"SANA 1.5: Efficient Scaling of Training-Time and Inference-Time Compute in Linear Diffusion Transformer"
Below podcast on this paper is generated with Google's Illuminate.
This paper introduces efficient scaling methods for text-to-image generation using linear Diffusion Transformers.
It tackles the increasing computational costs of larger models by proposing techniques for efficient training, model compression, and inference scaling, making high-quality image generation more accessible.
-----
https://arxiv.org/abs/2501.18427
1. Model growth via partial preservation initialization shows strong practical value. It avoids training large diffusion models from scratch. Reusing weights from smaller models accelerates convergence by 2.5x. This method stabilizes training by normalizing query and key in attention layers. Dropping the last two pre-trained blocks further enhances learning in new blocks. This approach efficiently scales model capacity while saving compute.
2. Block importance-based pruning offers a flexible deployment strategy. Analyzing input-output similarity identifies less critical blocks. Pruning these blocks compresses the 4.8B model down to 1.6B with minimal quality loss. Fine-tuning for just 100 steps recovers performance. This enables efficient deployment across diverse resource constraints. Pruning offers a practical way to balance model size and generation quality.
3. Inference-time scaling with VLM-guided selection significantly boosts performance. Generating 2048 samples and selecting the best using NVILA improves GenEval score to 0.80. This demonstrates compute can compensate for smaller models. VLM judges filter out prompt-mismatching images effectively. Tournament-style comparison ensures robust selection. This method challenges the assumption that larger models are always necessary for better quality.
-----
Methods in this Paper ✨:
→ Efficient Training Scaling is achieved through a depth-growth paradigm.
→ A smaller 1.6B parameter model is expanded to 4.8B parameters by strategically adding new blocks.
→ Partial Preservation Initialization preserves pre-trained layers and initializes new layers randomly.
→ This method reduces training time by 60% compared to training from scratch.

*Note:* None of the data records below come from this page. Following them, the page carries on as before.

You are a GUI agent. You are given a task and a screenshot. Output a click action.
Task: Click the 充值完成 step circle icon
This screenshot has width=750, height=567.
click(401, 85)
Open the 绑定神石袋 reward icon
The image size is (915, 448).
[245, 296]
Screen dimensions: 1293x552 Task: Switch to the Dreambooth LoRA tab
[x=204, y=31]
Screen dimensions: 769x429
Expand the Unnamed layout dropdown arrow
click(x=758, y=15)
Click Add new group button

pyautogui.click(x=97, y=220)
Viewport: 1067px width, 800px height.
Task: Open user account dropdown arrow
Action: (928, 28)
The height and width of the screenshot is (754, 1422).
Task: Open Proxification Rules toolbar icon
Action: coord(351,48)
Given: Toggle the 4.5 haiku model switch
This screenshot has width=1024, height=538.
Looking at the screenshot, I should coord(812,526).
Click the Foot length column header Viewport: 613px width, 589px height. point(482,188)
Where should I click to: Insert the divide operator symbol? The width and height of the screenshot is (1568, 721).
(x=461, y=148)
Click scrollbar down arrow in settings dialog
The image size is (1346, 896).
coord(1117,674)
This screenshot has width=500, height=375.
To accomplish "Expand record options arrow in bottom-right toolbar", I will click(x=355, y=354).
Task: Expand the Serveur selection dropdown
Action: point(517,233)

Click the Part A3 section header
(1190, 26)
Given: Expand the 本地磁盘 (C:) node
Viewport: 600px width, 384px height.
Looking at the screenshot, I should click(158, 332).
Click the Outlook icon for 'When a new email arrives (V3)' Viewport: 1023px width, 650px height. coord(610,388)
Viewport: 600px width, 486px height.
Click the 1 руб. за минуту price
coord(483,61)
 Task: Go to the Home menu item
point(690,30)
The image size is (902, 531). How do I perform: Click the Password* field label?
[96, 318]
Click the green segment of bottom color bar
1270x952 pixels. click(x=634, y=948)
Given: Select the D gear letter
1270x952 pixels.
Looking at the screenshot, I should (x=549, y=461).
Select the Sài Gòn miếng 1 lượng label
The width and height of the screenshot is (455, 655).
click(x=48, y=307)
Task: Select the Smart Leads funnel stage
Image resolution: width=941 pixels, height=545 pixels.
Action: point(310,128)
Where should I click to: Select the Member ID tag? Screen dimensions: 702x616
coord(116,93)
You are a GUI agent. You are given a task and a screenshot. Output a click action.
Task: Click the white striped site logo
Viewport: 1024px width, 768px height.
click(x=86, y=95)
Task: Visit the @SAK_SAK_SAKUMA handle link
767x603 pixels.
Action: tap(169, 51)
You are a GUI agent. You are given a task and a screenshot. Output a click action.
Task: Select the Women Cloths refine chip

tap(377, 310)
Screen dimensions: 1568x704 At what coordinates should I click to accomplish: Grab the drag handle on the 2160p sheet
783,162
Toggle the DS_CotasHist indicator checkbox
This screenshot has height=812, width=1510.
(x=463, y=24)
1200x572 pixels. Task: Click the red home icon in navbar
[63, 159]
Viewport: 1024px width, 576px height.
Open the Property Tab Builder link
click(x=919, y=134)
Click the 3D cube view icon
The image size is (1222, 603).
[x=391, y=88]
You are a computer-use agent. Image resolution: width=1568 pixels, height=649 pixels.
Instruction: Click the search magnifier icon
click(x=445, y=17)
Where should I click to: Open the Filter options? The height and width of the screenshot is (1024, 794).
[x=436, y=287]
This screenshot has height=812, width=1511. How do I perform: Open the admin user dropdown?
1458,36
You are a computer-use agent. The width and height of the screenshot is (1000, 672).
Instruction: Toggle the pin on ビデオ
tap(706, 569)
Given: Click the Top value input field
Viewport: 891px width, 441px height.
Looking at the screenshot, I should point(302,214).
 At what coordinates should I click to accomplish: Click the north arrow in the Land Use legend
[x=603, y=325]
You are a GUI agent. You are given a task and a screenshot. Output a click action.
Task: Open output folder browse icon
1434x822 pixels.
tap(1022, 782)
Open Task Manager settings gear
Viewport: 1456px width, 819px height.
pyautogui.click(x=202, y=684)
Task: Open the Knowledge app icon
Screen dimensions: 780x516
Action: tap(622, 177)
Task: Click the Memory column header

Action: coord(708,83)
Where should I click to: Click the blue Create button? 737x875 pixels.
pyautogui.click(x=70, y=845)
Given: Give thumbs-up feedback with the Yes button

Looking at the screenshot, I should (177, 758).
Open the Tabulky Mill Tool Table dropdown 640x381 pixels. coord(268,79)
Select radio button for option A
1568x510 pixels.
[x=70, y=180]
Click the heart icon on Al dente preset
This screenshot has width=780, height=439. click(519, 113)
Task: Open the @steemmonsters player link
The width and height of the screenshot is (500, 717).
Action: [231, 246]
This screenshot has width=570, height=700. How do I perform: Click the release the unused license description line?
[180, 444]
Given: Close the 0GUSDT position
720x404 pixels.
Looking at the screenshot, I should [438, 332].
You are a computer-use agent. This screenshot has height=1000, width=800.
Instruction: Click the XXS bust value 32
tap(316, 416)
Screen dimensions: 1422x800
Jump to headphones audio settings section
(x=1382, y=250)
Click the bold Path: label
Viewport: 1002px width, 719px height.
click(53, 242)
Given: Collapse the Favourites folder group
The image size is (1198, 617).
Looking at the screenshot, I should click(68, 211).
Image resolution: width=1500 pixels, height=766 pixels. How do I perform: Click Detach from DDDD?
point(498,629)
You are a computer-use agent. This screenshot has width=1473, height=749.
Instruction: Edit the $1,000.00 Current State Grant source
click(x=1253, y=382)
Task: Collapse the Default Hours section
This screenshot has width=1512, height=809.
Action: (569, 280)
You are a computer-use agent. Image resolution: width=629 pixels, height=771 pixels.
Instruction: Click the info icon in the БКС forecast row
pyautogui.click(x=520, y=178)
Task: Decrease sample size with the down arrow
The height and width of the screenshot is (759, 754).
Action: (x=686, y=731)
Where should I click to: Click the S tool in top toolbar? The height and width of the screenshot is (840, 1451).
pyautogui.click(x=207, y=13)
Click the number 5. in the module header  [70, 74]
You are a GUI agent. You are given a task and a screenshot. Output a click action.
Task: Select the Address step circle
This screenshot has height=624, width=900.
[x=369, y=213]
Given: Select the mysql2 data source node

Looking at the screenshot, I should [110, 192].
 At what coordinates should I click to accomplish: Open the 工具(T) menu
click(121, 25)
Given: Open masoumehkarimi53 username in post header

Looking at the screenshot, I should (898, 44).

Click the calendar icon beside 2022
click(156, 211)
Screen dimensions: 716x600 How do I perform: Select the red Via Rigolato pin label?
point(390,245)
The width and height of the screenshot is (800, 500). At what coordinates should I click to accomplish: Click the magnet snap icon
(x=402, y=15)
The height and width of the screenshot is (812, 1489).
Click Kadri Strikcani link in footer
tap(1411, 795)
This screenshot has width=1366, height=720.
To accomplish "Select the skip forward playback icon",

→ Memory-efficient CAME-8bit optimizer with 8-bit quantization further reduces memory usage by approximately 8 times compared to AdamW-32bit.
→ Model Depth Pruning technique analyzes block importance based on input-output similarity.
→ Less important blocks are pruned, and model quality is recovered with minimal fine-tuning.
→ Inference-time Scaling involves repeated sampling and VLM-based selection.
→ Generating multiple samples and selecting the best using a Visual Language Model improves quality.
→ This allows smaller models to achieve quality comparable to larger models by trading compute for capacity.
-----
Key Insights from this Paper 🤔:
→ Efficient scaling can be achieved through optimization strategies, not just by increasing model size.
→ Reusing knowledge from smaller models via model growth significantly reduces training costs.
→ Block importance analysis allows for effective model compression through depth pruning.
→ Inference-time scaling demonstrates that computational resources can substitute for model capacity to enhance generation quality.
→ Partial Preservation Initialization strategy provides stable training dynamics for model growth.
-----
Results 🚀:
→ Achieves a text-image alignment score of 0.72 on GenEval.
→ Inference scaling further improves GenEval score to 0.80, establishing a new state-of-the-art.
→ Reduces training time by 60% compared to training from scratch using model growth.
→ CAME-8bit optimizer reduces memory consumption by 25% compared to AdamW.